Perché ha avuto successo
La definizione di “resistenza” consente di spostare l’attenzione dagli obiettivi realmente colpiti.
Cosa sappiamo oggi
Le prove raccolte mostrano che gli attacchi hanno preso deliberatamente di mira civili, famiglie, bambini, anziani, partecipanti a un festival musicale e abitanti dei kibbutz, accompagnati da sequestri, torture e violenze sessuali documentate da numerose inchieste internazionali.
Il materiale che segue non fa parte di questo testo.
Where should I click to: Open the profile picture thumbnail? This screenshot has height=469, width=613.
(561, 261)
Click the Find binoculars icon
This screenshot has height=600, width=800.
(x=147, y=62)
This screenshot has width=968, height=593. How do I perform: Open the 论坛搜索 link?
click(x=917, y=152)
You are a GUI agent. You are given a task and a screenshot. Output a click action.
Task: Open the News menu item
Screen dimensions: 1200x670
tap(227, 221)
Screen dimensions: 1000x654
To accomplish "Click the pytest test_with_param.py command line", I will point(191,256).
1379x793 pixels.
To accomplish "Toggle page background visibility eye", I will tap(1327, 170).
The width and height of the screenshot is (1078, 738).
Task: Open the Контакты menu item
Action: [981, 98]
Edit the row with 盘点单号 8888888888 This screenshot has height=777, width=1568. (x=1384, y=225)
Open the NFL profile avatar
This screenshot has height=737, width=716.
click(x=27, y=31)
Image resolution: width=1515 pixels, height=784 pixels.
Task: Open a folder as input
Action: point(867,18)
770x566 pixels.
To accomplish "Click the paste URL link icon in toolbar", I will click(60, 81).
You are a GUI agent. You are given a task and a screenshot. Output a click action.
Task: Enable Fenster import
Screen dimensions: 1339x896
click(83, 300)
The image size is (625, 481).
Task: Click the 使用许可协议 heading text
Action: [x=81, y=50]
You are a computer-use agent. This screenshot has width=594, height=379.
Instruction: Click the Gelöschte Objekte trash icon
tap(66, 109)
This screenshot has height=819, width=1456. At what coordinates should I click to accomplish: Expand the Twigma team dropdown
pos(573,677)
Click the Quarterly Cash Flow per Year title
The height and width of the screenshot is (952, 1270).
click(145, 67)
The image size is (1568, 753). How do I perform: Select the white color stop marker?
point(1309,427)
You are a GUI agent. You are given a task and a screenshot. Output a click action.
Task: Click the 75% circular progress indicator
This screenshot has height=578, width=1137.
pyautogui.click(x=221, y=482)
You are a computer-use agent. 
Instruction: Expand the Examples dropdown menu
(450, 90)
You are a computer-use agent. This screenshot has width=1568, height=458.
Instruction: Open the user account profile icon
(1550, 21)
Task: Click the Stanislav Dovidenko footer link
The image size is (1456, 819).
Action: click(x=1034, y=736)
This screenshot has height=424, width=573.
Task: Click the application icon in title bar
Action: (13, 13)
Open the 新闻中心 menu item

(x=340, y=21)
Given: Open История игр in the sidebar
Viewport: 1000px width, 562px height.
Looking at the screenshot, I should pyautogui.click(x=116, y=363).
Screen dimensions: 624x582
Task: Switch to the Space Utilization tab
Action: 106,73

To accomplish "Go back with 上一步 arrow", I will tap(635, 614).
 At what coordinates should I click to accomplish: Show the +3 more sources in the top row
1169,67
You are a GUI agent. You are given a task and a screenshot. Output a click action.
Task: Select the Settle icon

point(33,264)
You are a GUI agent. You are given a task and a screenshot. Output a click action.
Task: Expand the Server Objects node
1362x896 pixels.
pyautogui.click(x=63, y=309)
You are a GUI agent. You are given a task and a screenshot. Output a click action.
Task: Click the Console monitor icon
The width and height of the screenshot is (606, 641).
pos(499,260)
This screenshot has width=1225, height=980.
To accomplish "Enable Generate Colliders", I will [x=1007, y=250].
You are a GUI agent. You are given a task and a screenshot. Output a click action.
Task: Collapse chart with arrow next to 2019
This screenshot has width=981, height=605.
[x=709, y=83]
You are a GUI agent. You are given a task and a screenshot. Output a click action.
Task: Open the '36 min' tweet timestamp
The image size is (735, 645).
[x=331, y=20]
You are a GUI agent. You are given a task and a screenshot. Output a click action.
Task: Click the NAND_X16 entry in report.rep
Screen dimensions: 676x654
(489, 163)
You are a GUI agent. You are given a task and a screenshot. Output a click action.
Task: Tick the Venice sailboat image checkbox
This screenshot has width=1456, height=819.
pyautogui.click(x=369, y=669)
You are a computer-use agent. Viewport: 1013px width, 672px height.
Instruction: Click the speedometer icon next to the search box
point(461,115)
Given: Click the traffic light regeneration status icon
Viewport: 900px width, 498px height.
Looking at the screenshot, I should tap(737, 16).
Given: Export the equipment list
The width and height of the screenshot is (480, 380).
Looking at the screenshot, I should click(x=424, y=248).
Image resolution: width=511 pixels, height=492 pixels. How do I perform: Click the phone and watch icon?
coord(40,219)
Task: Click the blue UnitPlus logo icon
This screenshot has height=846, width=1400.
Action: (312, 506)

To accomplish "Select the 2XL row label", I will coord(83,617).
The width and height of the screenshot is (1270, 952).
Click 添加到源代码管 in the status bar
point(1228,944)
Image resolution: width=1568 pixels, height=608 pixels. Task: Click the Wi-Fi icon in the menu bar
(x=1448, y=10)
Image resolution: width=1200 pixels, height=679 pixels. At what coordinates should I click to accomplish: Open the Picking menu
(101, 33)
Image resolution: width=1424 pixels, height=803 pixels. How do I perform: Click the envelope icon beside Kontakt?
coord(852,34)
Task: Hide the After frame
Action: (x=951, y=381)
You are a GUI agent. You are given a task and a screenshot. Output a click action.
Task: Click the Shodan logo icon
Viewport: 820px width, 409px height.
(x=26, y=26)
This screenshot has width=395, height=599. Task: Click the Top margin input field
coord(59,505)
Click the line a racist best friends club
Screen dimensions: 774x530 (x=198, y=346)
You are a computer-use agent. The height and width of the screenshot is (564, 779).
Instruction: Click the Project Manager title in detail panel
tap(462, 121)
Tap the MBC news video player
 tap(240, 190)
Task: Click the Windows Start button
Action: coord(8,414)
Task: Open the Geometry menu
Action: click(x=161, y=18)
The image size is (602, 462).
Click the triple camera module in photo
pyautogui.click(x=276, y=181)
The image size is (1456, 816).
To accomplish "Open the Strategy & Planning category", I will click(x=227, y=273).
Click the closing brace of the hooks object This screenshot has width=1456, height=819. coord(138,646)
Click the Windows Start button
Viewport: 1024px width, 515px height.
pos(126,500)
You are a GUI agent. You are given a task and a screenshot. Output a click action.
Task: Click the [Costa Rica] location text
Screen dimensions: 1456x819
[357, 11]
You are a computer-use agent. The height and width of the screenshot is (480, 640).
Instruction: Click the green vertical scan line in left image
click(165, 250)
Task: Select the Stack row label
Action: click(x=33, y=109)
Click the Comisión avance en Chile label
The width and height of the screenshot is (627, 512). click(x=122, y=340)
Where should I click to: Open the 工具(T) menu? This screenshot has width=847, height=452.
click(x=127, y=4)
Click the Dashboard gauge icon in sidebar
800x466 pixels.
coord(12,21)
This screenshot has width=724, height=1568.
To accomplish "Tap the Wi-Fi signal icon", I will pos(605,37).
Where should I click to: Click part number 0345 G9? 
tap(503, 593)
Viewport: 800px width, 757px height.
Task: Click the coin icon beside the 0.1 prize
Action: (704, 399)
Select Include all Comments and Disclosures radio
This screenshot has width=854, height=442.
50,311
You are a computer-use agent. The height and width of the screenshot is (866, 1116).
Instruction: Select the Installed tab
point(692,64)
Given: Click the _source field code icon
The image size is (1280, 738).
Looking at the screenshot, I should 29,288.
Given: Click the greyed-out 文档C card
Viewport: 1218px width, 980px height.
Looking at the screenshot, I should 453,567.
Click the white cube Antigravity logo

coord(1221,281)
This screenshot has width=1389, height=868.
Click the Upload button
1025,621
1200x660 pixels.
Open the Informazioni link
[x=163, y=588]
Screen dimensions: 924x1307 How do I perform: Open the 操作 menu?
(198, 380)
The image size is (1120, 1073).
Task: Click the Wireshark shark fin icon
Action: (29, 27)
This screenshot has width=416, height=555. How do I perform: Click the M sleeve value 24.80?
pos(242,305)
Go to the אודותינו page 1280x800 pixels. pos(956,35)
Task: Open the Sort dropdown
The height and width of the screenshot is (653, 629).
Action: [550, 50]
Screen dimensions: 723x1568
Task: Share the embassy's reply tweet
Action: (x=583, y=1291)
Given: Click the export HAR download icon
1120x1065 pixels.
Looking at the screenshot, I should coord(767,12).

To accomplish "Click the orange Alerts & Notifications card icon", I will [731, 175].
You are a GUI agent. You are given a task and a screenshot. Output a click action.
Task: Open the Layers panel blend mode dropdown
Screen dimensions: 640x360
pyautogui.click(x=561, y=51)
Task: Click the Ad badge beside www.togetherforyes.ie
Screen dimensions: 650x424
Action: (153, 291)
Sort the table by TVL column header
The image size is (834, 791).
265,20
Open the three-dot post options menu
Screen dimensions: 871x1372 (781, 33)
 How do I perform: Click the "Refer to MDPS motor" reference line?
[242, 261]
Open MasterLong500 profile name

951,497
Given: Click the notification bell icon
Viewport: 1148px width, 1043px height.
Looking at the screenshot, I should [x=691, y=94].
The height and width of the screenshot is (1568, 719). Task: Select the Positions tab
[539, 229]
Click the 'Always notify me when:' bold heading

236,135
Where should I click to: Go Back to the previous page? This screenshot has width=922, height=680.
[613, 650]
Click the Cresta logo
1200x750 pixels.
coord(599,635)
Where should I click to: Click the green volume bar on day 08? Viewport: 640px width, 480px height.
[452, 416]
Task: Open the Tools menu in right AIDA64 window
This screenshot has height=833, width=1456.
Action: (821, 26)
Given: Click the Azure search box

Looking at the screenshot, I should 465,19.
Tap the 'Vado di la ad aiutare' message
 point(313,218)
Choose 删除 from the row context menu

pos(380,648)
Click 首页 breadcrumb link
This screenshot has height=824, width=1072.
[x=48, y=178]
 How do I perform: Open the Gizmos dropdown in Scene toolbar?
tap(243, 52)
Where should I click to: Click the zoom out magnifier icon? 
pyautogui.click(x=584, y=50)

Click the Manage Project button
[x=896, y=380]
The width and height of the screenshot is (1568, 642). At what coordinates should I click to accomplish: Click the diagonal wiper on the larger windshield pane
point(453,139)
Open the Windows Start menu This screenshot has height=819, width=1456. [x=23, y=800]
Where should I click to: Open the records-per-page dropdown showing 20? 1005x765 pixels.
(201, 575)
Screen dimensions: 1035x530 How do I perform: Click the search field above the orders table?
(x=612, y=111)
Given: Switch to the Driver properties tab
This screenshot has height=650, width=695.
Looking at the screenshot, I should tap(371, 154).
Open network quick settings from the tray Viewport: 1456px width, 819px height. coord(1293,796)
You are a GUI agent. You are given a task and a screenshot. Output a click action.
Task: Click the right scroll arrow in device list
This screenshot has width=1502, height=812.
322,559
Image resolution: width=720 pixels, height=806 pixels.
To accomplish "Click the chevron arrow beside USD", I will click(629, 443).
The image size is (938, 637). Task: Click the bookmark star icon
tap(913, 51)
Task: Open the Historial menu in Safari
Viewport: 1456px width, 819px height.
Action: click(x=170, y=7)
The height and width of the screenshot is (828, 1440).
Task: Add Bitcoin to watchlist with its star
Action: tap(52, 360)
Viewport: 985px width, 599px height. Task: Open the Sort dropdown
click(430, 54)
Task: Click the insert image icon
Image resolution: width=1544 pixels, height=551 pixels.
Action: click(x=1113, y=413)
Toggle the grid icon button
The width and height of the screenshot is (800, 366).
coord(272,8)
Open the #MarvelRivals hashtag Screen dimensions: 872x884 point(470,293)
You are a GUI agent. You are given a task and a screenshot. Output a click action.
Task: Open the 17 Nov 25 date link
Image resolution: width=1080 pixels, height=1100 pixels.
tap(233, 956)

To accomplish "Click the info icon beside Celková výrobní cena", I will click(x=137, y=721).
8. «Israele avrebbe potuto liberare facilmente gli ostaggi»
Come è nata
Ogni fase delle trattative è stata accompagnata dall’idea che fosse sufficiente una diversa scelta politica israeliana per riportare tutti gli ostaggi a casa.
Perché ha avuto successo
La sofferenza delle famiglie ha alimentato la convinzione che esistesse sempre una soluzione immediata.
Cosa sappiamo oggi
Le trattative hanno mostrato una realtà molto più complessa, fatta di richieste continuamente modificate, informazioni incomplete sugli ostaggi e decisioni strategiche di Hamas utilizzate come leva politica e militare.
9. «Le università occidentali hanno semplicemente difeso la libertà di espressione»
Come è nata
Le occupazioni dei campus sono state spesso raccontate come normali proteste studentesche.
Perché ha avuto successo
La libertà di manifestazione rappresenta uno dei valori fondanti delle democrazie occidentali.
Cosa sappiamo oggi
Molte commissioni d’inchiesta universitarie hanno documentato episodi di intimidazione verso studenti ebrei, slogan che incitavano alla violenza e un clima incompatibile con il normale svolgimento della vita accademica.
10. «La guerra ha cambiato soltanto Israele»
Come è nata
L’attenzione mediatica si è concentrata quasi esclusivamente sul campo di battaglia.
Perché ha avuto successo
Le trasformazioni culturali sono meno visibili delle operazioni militari.
Cosa sappiamo oggi
In mille giorni è cambiato molto più del Medio Oriente. Sono cambiate le comunità ebraiche della diaspora, il dibattito nelle università, il linguaggio della politica, il modo in cui i social influenzano la percezione dei conflitti e il rapporto fra informazione, propaganda e opinione pubblica. Il 7 ottobre ha aperto una fase storica i cui effetti continuano a manifestarsi ben oltre i confini di Israele.